We don’t have to wait for November 6th for an answer: Trumpism is practiced most effectively by the man himself. Yes, Republicans will probably hold onto their majority in the Senate, and some of the aforementioned mini-Trumps will narrowly slither their way into office, but that won’t be thanks to their slavish fealty to the Dear Leader: The odds were heavily stacked against Democrats, who’d won a whole host of miraculous senate victories in 2012 by the skin of their teeth in states like North Dakota, while prevailing by dint of Tea Party insanity in other red outposts like Missouri, where Claire McCaskill likely still thanks Jesus on her knees every night for the gift of Todd Aiken (or should).

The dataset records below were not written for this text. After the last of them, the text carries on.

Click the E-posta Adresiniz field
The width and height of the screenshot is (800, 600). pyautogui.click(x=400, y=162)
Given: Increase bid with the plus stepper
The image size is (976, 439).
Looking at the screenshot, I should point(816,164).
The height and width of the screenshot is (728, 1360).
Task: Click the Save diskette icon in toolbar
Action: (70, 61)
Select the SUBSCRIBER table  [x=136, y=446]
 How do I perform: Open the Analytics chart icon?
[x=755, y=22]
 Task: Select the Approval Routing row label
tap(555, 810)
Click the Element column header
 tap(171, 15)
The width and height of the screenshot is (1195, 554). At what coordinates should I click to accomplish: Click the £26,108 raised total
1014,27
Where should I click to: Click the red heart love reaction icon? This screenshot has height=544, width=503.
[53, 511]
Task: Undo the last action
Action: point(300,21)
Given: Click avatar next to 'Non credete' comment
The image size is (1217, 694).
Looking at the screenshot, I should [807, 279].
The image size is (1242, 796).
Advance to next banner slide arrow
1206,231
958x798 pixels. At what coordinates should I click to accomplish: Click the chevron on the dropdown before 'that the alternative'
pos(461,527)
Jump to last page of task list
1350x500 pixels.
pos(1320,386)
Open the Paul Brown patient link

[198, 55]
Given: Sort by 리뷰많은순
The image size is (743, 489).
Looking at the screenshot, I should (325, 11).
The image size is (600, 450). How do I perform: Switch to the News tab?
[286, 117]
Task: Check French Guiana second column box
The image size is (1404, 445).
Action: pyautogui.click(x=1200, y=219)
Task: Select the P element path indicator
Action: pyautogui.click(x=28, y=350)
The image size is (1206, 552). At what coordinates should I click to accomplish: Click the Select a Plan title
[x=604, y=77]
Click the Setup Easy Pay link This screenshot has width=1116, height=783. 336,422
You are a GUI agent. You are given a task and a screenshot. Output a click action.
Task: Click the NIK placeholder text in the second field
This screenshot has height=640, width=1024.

When Trump is gone at last — whether by impeachment, resignation or defeat in 2020 — Trumpism will rapidly go out of style among Republicans. He’s not a Reagan redux or a new Nixon, resetting the terms by which Republicans run and win for decades to come. His style of politics will soon be a historical aberration. And his most pathetic supplicants, like McSally, will end up looking every bit as ridiculous in retrospect as the man himself — even if she manages to come back and outpoll Sinema in November (which could happen, because Arizona).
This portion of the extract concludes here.